Document passage
»»
Re: Streaming API has a long delay at the beginning of the process.

Fabian Hueske-2
In reply to this post by Yuta Morisawa
Hi,

If I understand you correctly, the problem is only for the first events that are processed.

AFAIK, Flink lazily instantiates its operators which means that a source task starts to consume records from Kafka before the subsequent tasks have been started.
That's why the latency of the first records is higher.

Not sure if or what can be done about this behavior.
I'll loop in Till who knows more about the lifecycle of tasks.

Best, Fabian


2017-09-12 11:02 GMT+02:00 Yuta Morisawa <[hidden email]>:
Hi,

I am worrying about the delay of the Streaming API.
My application is that it gets data from kafka-connectors and process them, then push data to kafka-producers.
The problem is that the app suffers a long delay when the first data come in the cluster.
It takes about 1000ms to process data (I measure the time with kafka-timestamp). On the other hand, it works well after 2-3 seconds first data come in (the delay is about 200ms).

The application is so delay sensitive that I want to solve this problem.
Now, I think this is a matter of JVM but I have no idea to investigate it.
Is there any way to avoid this delay?



Thank you for your attention
Yuta

Reply | Threaded
Open this post in threaded view
|

Re: Streaming API has a long delay at the beginning of the process.

Yuta Morisawa
Hi, Fabian

 > If I understand you correctly, the problem is only for the first events
 > that are processed.
Yes. More Precisely, first 300 kafka-messages.

 > AFAIK, Flink lazily instantiates its operators which means that a source
 > task starts to consume records from Kafka before the subsequent tasks
 > have been started.
That's a great indication. It describe well the affair.
But, according to the document, it says "The operations are actually
executed when the execution is explicitly triggered by an execute() call
on the execution environment.".
««
(Item position entries)
»»
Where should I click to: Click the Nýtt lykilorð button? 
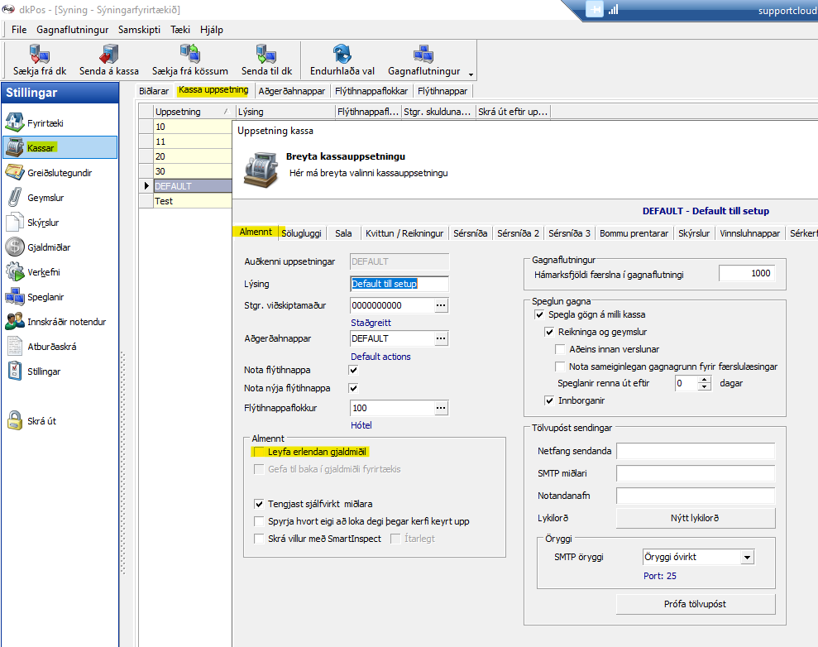coord(695,518)
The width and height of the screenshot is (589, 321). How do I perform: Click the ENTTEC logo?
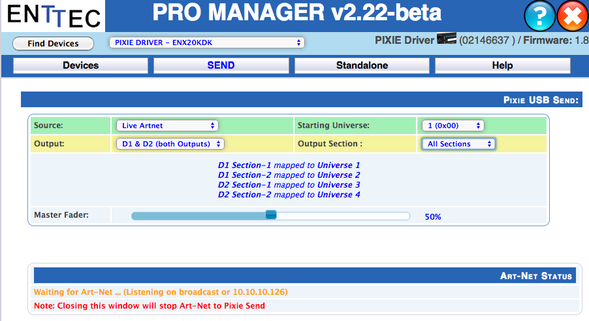[54, 17]
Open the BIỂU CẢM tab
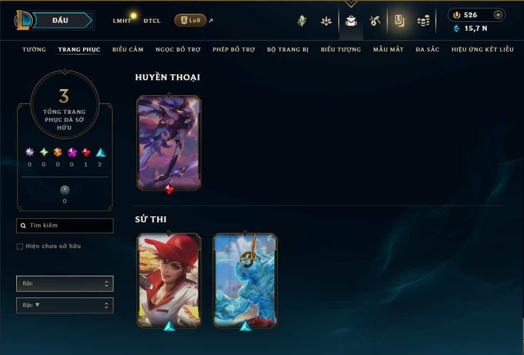Image resolution: width=524 pixels, height=355 pixels. [x=128, y=50]
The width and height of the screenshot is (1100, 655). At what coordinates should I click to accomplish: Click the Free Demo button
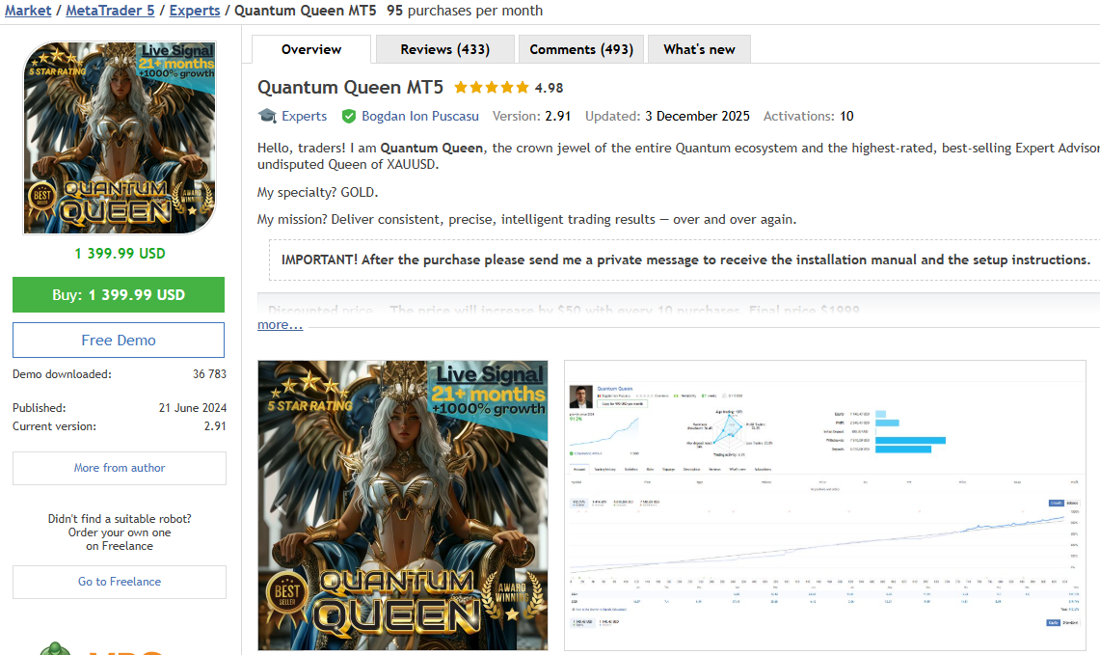[x=118, y=340]
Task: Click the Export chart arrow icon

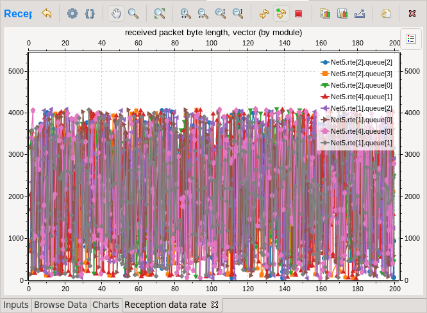Action: 360,13
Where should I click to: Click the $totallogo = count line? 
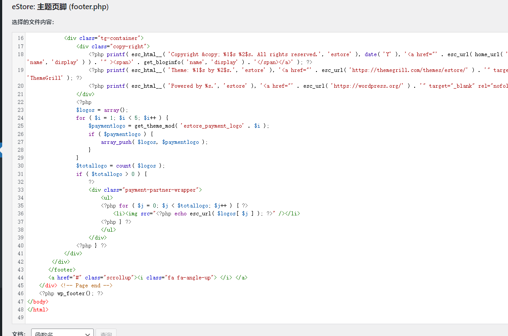coord(120,166)
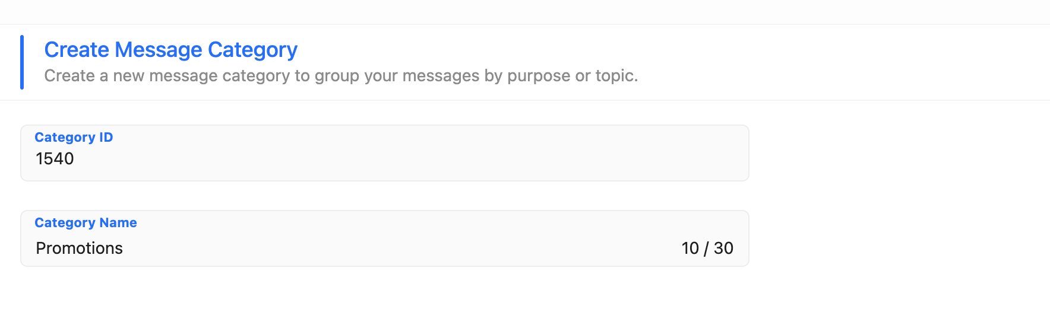Click the word "ID" in the Category ID label
Viewport: 1050px width, 325px height.
106,138
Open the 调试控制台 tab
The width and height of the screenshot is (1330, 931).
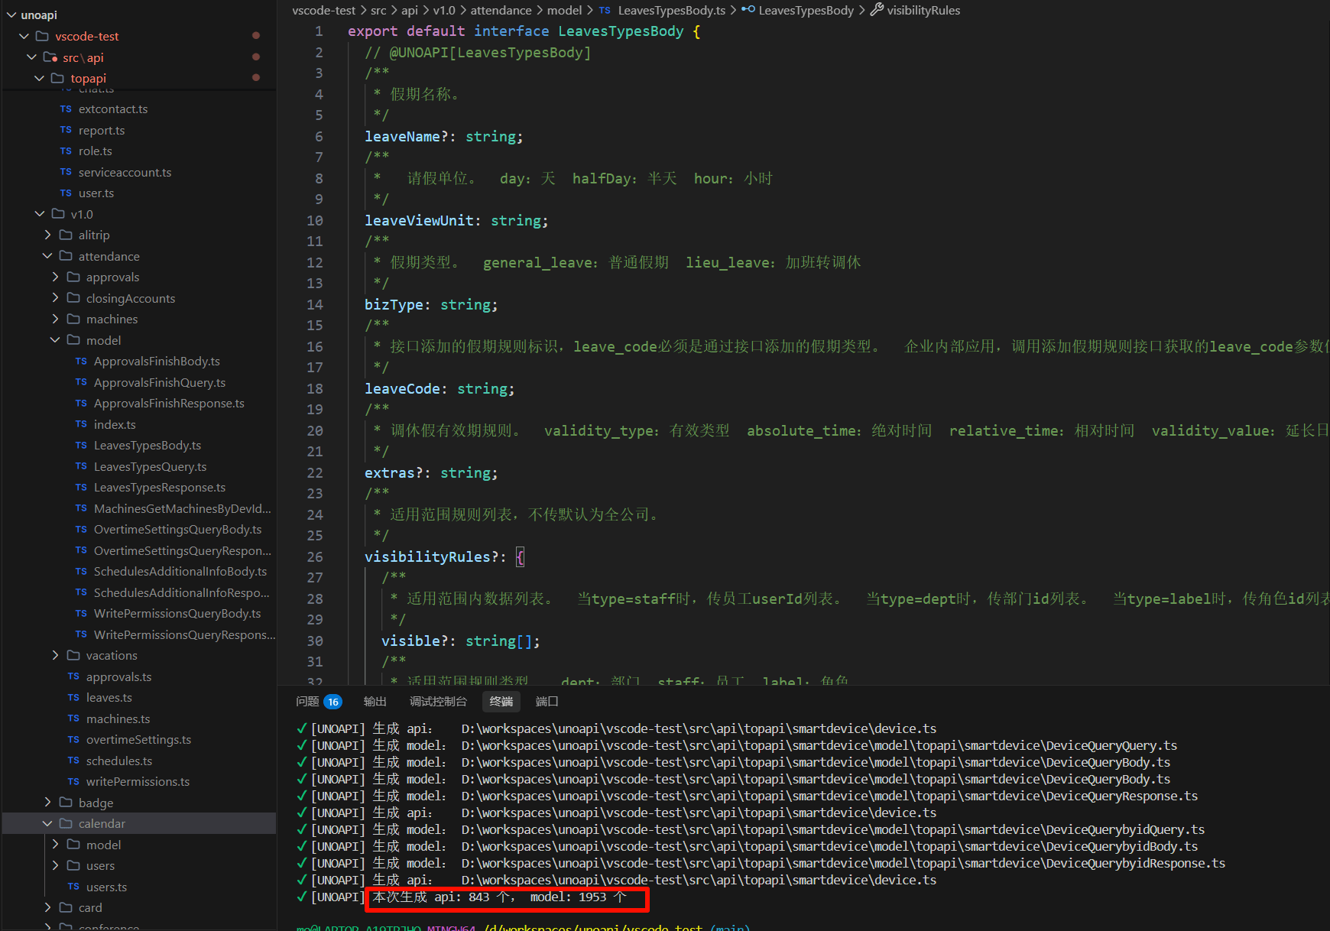tap(437, 702)

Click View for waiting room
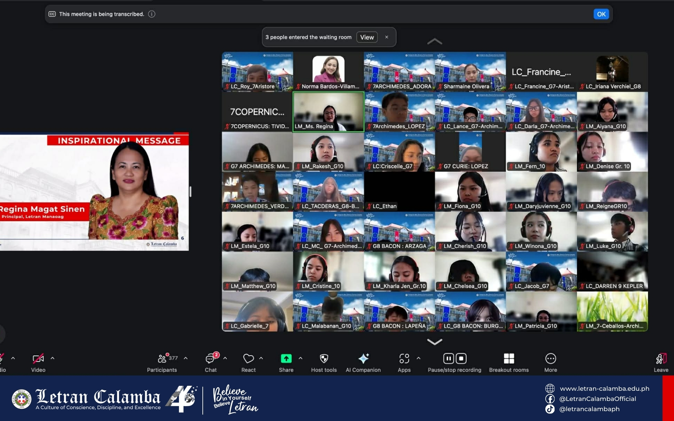click(x=367, y=37)
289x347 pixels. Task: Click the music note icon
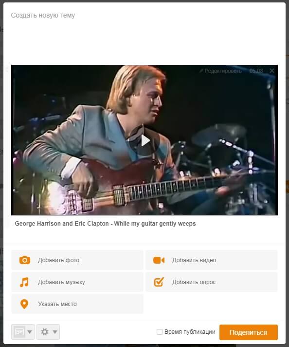pyautogui.click(x=24, y=282)
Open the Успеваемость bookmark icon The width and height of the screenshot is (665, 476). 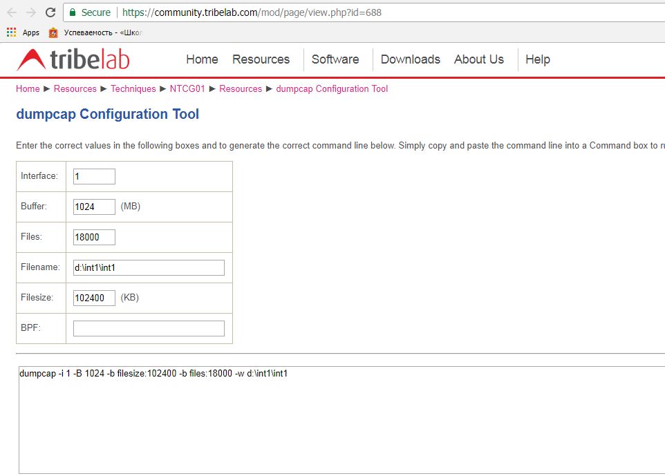[x=53, y=32]
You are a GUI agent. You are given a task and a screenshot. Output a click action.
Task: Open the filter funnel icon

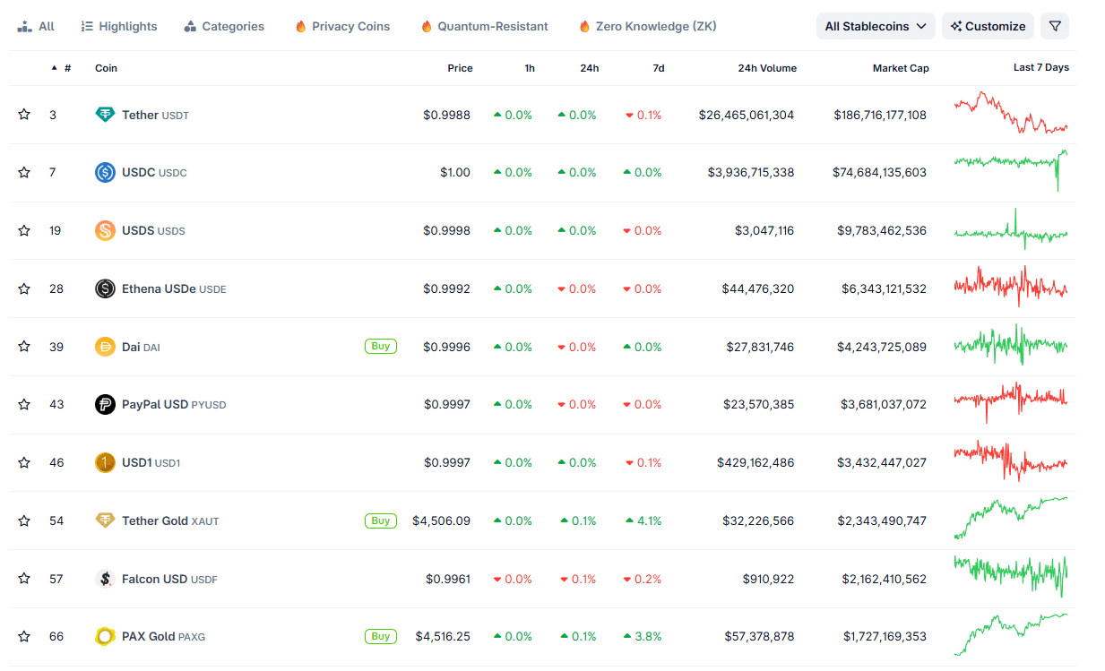click(x=1055, y=26)
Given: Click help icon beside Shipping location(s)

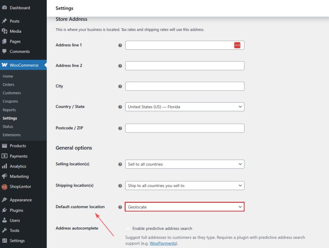Looking at the screenshot, I should (120, 186).
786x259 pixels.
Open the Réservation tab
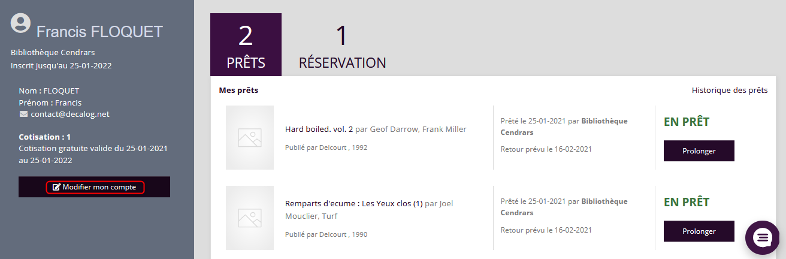(342, 45)

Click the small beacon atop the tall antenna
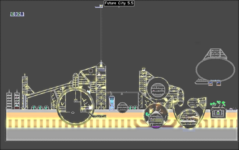coord(101,6)
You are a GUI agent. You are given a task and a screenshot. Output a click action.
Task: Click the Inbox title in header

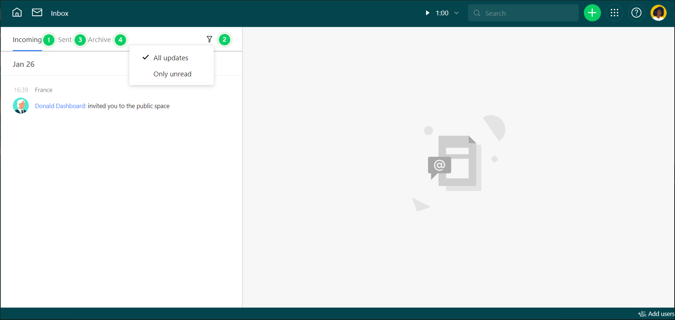(x=60, y=14)
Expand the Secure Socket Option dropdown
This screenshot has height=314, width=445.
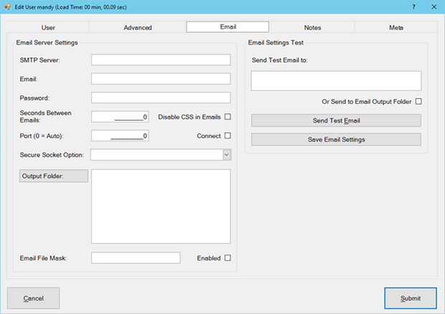pyautogui.click(x=226, y=154)
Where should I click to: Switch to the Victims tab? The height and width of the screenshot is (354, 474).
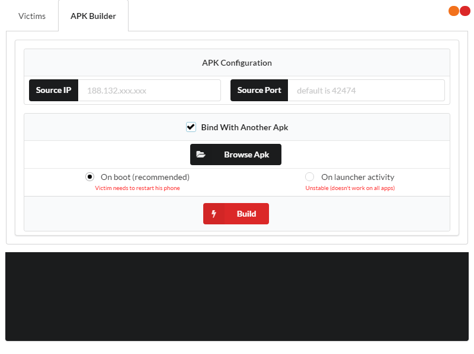click(x=32, y=16)
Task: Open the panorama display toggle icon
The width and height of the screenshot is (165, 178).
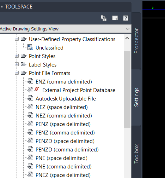Action: click(115, 18)
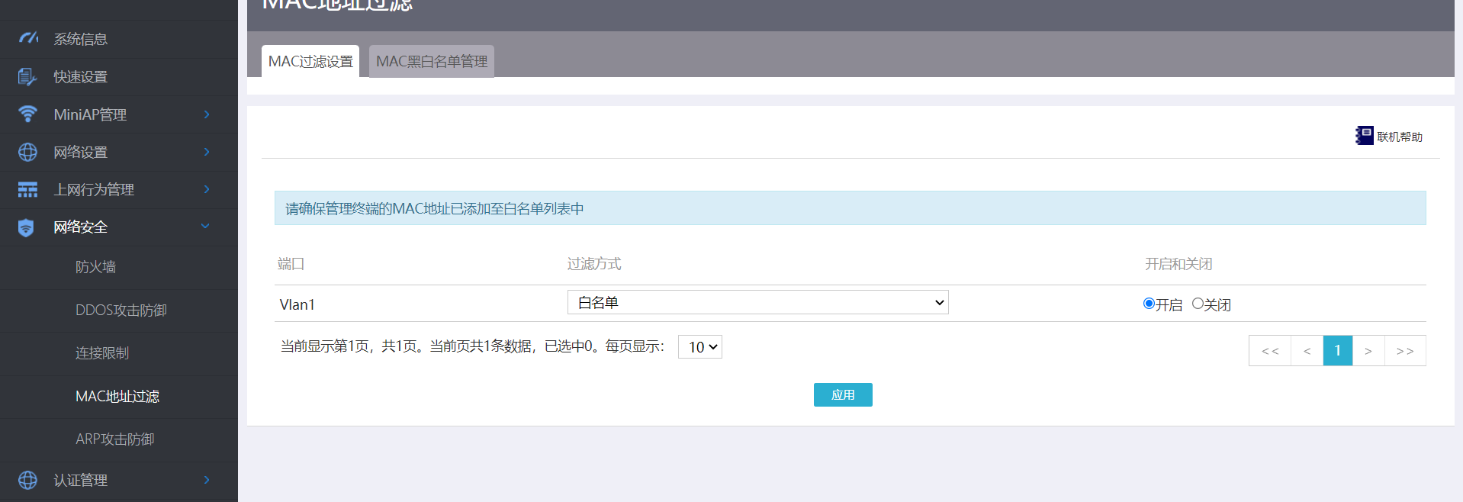Viewport: 1463px width, 502px height.
Task: Open the 白名单 filter mode dropdown
Action: click(757, 302)
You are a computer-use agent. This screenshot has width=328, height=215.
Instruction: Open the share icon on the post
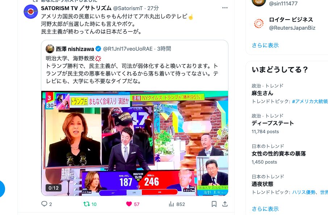[x=225, y=204]
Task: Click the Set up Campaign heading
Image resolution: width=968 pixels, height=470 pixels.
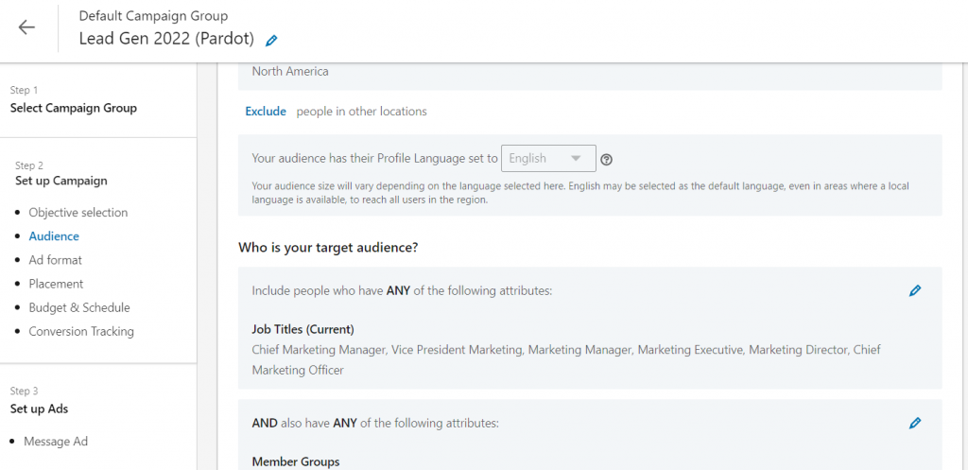Action: pos(61,181)

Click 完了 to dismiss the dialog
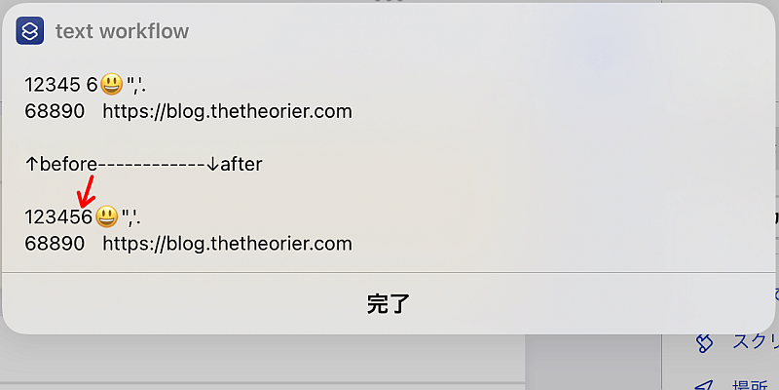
««
What is asked
Resume the forum thread on Flink's startup delay, picking up right after its last sentence.

Answer to this task
What does it mean?
AFAIK, common Flink programs invoke execute() in main().
Every operators start at this time? I think maybe no.

- Flink Document
 
https://ci.apache.org/projects/flink/flink-docs-release-1.3/dev/api_concepts.html#lazy-evaluation


 > Not sure if or what can be done about this behavior.
 > I'll loop in Till who knows more about the lifecycle of tasks.
Thank you very much for your kindness.

Regards, Yuta

On 2017/09/14 19:32, Fabian Hueske wrote:

> Hi,
>
> If I understand you correctly, the problem is only for the first events
> that are processed.
>
> AFAIK, Flink lazily instantiates its operators which means that a source
> task starts to consume records from Kafka before the subsequent tasks
> have been started.
> That's why the latency of the first records is higher.
>
> Not sure if or what can be done about this behavior.
> I'll loop in Till who knows more about the lifecycle of tasks.
>
> Best, Fabian
>
>
> 2017-09-12 11:02 GMT+02:00 Yuta Morisawa <[hidden email]
> <mailto:[hidden email]>>:
>
>     Hi,
>
>     I am worrying about the delay of the Streaming API.
>     My application is that it gets data from kafka-connectors and
>     process them, then push data to kafka-producers.
>     The problem is that the app suffers a long delay when the first data
>     come in the cluster.
>     It takes about 1000ms to process data (I measure the time with
>     kafka-timestamp). On the other hand, it works well after 2-3 seconds
>     first data come in (the delay is about 200ms).
>
>     The application is so delay sensitive that I want to solve this problem.
>     Now, I think this is a matter of JVM but I have no idea to
>     investigate it.
>     Is there any way to avoid this delay?
>
>
>
>     Thank you for your attention
>     Yuta
>
>
Reply | Threaded
Open this post in threaded view
|

Re: Streaming API has a long delay at the beginning of the process.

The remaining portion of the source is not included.